Estratto della pagina

Ora, però, dobbiamo fare un passo ulteriore. Avere strumenti di calcolo non basta: serve un metodo di lavoro. L’inferenza bayesiana non è soltanto una formula o un algoritmo, ma un processo che accompagna il ricercatore dall’ideazione del modello fino alla comunicazione dei risultati. Questo processo prende il nome di workflow bayesiano.

Può essere utile aver letto Bulbulia (2023) su workflow e inferenza causale.

20.1 Un processo iterativo

Il workflow bayesiano non è lineare, ma iterativo. Inizia con la formulazione di un modello, procede con l’analisi dei dati e la valutazione dei risultati, ma spesso richiede di tornare indietro, rivedere le ipotesi e migliorare le specifiche. A differenza dell’approccio frequentista tradizionale, che tende a concentrarsi solo sull’output numerico finale (ad esempio un p-value), l’approccio bayesiano incoraggia una riflessione costante sul legame tra teoria, modello e dati.

L’idea centrale è che ogni modello è un’ipotesi sul processo generativo che ha prodotto i dati. Il compito del ricercatore non è solo stimare parametri, ma verificare se il modello che li definisce è coerente con ciò che sappiamo e con ciò che osserviamo.

20.2 Le fasi del workflow

Il workflow può essere schematizzato in tre momenti principali, che però nella pratica si intrecciano continuamente.

1. Definizione del modello Il punto di partenza è sempre la teoria o l’ipotesi psicologica che vogliamo testare. In questa fase traduciamo le nostre idee in un modello probabilistico: definiamo i parametri, scegliamo i priori, specifichiamo la verosimiglianza. È il momento in cui ci chiediamo: quale processo potrebbe aver generato i dati che osserviamo?

2. Inferenza e stima Una volta definito il modello, utilizziamo strumenti come Stan per ottenere campioni dalla distribuzione a posteriori. Questa fase include la verifica tecnica del campionamento (convergenza delle catene, numero effettivo di campioni indipendenti, diagnosi di autocorrelazione). È qui che la potenza degli algoritmi MCMC diventa essenziale, perché ci permette di trattare modelli complessi senza dover ricorrere a semplificazioni eccessive.

Da fare
**a)** Nel testo sul workflow bayesiano, in quanti momenti principali può essere schematizzato il workflow?
**b)** Riporta per favore il passo del testo sul workflow bayesiano che inizia con "Ora, però, dobbiamo" e finisce con "di workflow bayesiano.", senza alcuna modifica.

Dati forniti
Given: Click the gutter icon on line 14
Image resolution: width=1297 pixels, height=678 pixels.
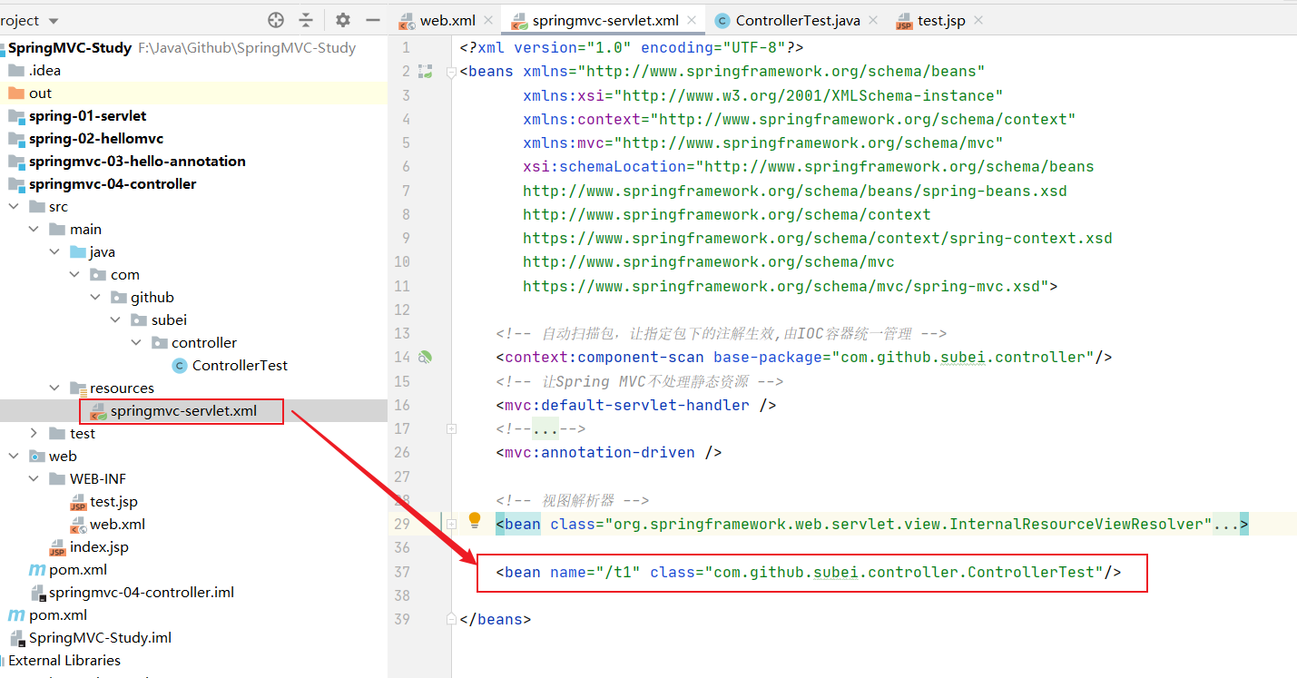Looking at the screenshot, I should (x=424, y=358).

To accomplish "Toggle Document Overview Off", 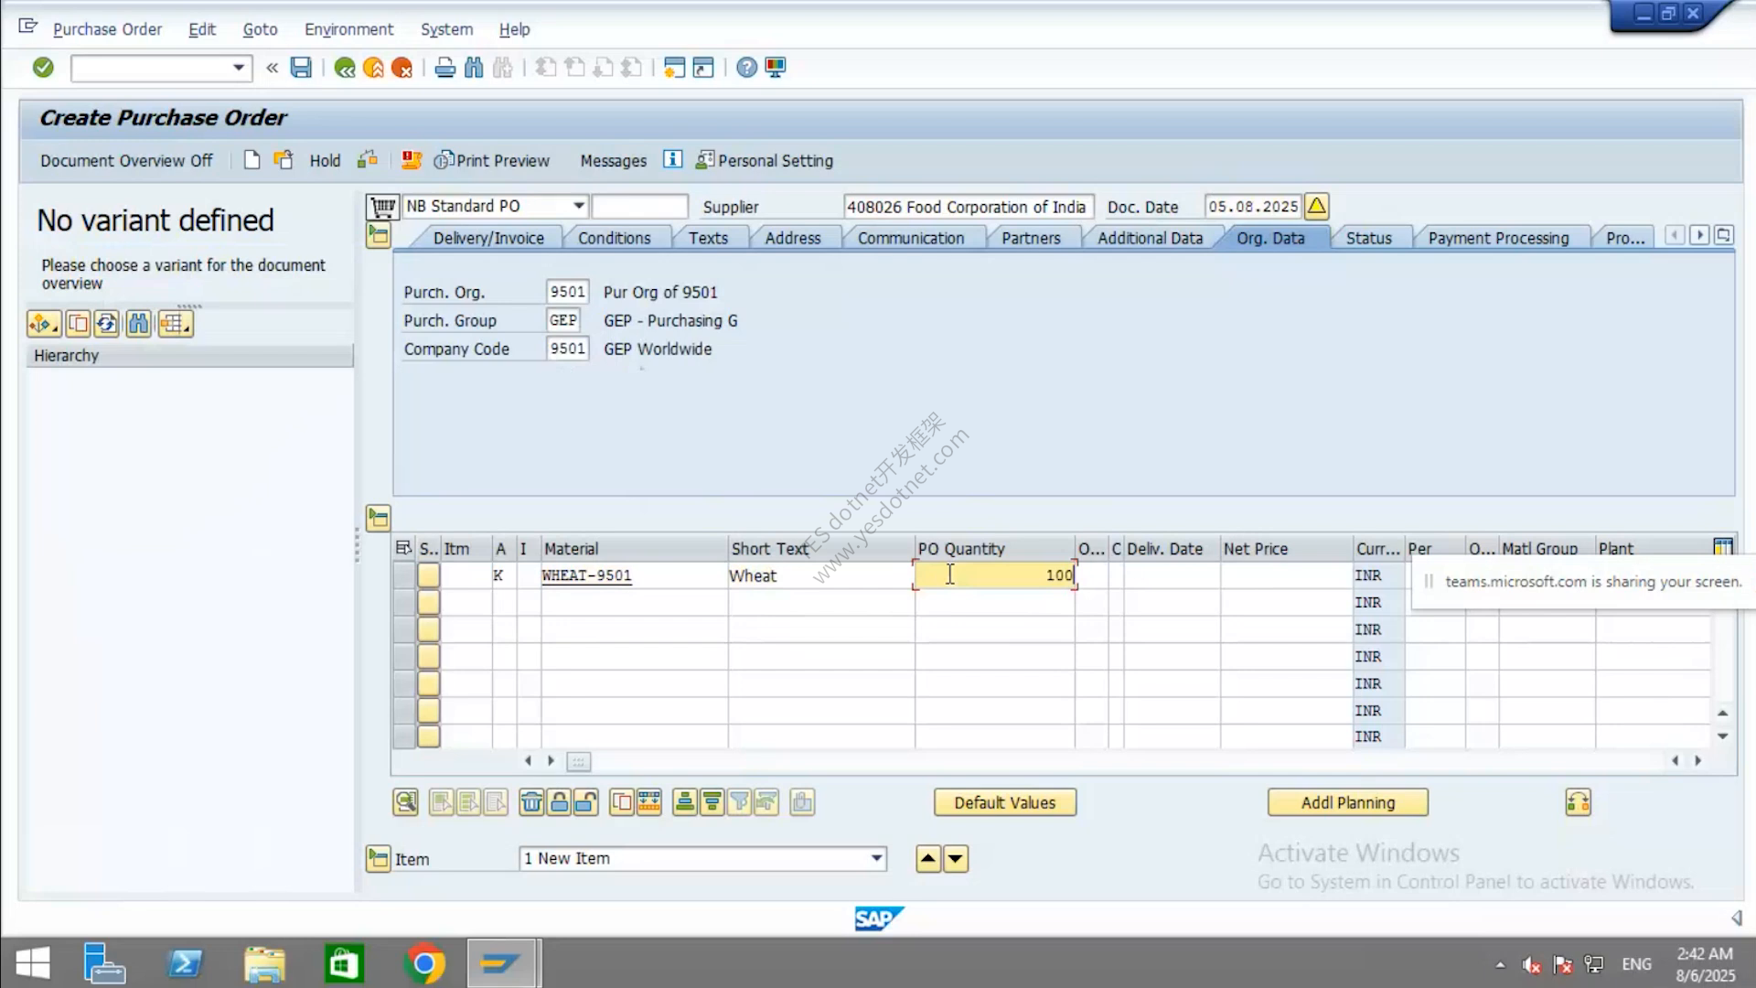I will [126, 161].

--

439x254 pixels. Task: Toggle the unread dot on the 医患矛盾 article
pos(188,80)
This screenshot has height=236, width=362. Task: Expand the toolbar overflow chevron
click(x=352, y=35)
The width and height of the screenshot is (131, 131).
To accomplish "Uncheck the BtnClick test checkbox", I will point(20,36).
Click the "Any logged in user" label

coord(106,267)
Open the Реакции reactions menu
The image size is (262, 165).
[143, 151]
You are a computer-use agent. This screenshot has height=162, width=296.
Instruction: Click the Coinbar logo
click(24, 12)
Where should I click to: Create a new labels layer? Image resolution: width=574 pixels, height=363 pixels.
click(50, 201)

Risposte ai compiti
**a)** In tre momenti principali.

**b)**
Ora, però, dobbiamo fare un passo ulteriore. Avere strumenti di calcolo non basta: serve un metodo di lavoro. L’inferenza bayesiana non è soltanto una formula o un algoritmo, ma un processo che accompagna il ricercatore dall’ideazione del modello fino alla comunicazione dei risultati. Questo processo prende il nome di workflow bayesiano.